The UK’s biggest investment manager has extended its blacklist of companies that it believes are failing to address environmental concerns.

Legal & General Investment Management (LGIM) which manages more than £1 trillion of savers' and pensioners' money, assesses more than 80 of the world's largest firms every year.

LGIM has added five more companies – ExxonMobil, US food products group Hormel, insurer MetLife, American supermarket chain Kroger and Korean Electric Power Corporation – to the blacklist for ethical Future World Funds worth a total of £5 billion (US$6.3 billion).

They join the asset manager’s earlier list of companies deemed to have taken little or no action to address climate change, which includes China Construction Bank (CCB), carmaker Subaru, Japan Post Holdings, Canadian retailer Loblaw, US food and service conglomerate Sysco Corporation and Russian oil giant Rosneft, which is part-owned by BP.

LGIM monitors companies across six major sectors: oil and gas; mining; electric utilities; carmakers; food retailers; and finance and takes a stand against climate change ‘laggards’ by voting against their chairmen at shareholder meetings.

The tasks:
(A) In the article on LGIM's climate blacklist, rewrite the passage that begins at the words "LGIM has added" and ends after "billion (US$6.3 billion).", replacing "insurer" with "insurance company".
(B) According to the article on LGIM's climate blacklist, how much money does Legal & General Investment Management manage?
(C) Carry the article on LGIM's climate blacklist forward from its final sentence.

Dataset extract:
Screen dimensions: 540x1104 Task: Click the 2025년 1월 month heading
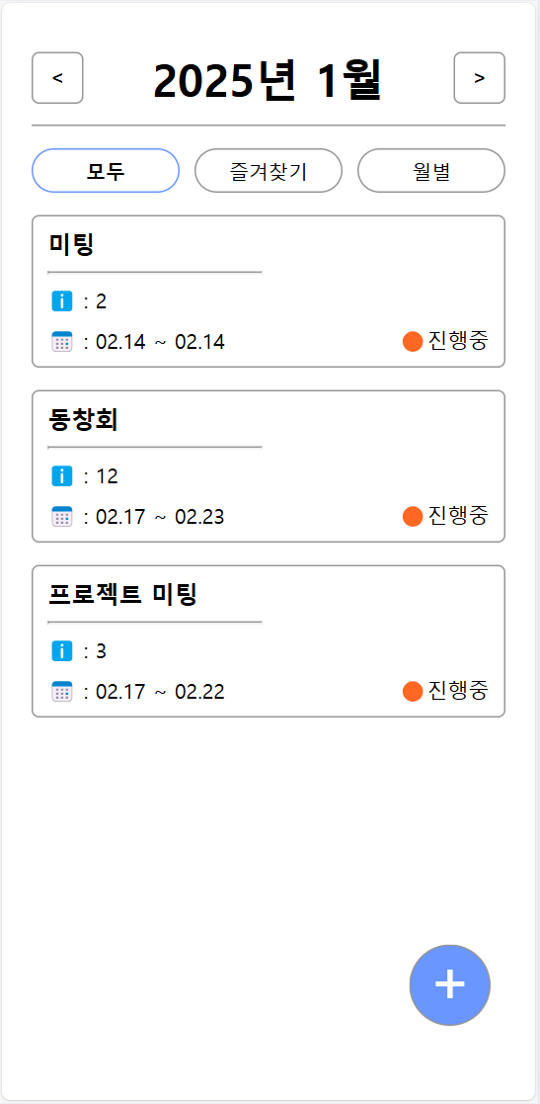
...
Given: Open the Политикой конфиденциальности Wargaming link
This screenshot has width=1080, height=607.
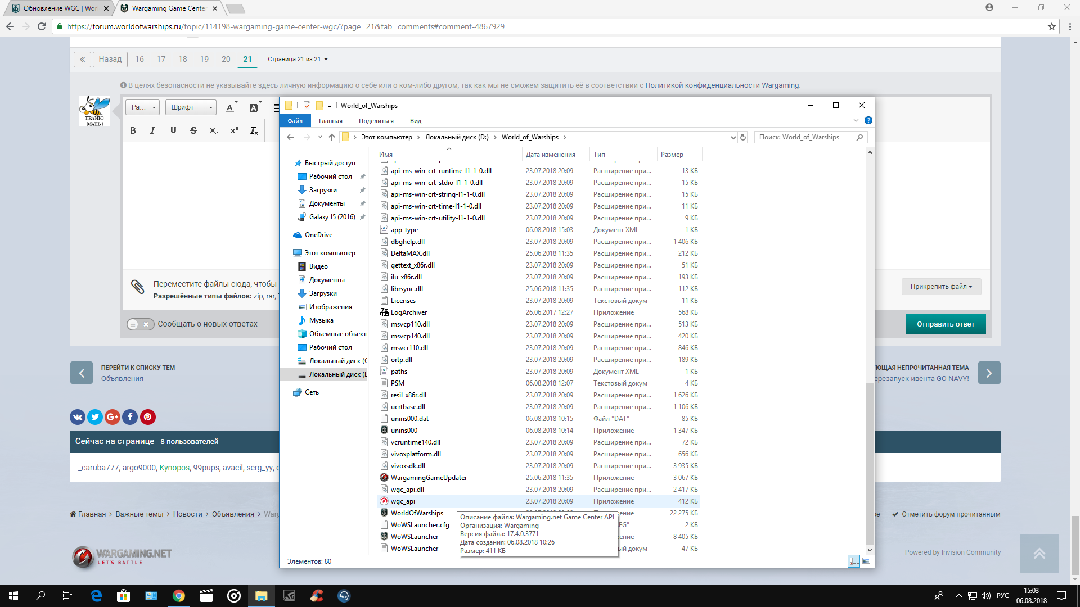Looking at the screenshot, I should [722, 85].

Results for each task:
(A)
LGIM has added five more companies – ExxonMobil, US food products group Hormel, insurance company MetLife, American supermarket chain Kroger and Korean Electric Power Corporation – to the blacklist for ethical Future World Funds worth a total of £5 billion (US$6.3 billion).

(B) More than £1 trillion of savers' and pensioners' money.

(C)
Meryam Omi, LGIM’s head of responsible investment and sustainability, said: “Talks without action are no longer fit for purpose, given the urgency to address climate change.

“This is no fad. The world is truly in the midst of a climate emergency, which could have drastic consequences for markets, companies and, therefore, our clients’ assets.”

A powerful tool

Omi describes investor engagement with companies as “a powerful tool” that can have consequences, L&G retains shareholdings in the blacklisted companies at other funds, which it uses to vote against board appointments at the named and shamed businesses.

LGIM expects all companies to disclose their exposure to the climate crisis and set targets for reducing the carbon-intensity of their operations as part of its 2016 climate impact pledge. In April the firm warned that the world faces “a climate catastrophe” unless companies act, and last year said it voted against a record number of boards which are not doing enough.

Omi said the investor is doing “a huge amount” to urge clients to follow the example of its ethical funds by divesting from carbon-intensive companies to protect against the financial risk of climate breakdown.

She said there is also a “powerful opportunity” for investors which remain shareholders of polluting companies to use their voting power to help change the organisation.

LGIM complimented US oil company Occidental Petroleum which was reinstated as an investment candidate after its inclusion last year as a climate change laggard. Occidental had shown “a step change” in its climate engagement by measuring and disclosing its total carbon emissions and announcing plans to set emissions targets by the end of the year.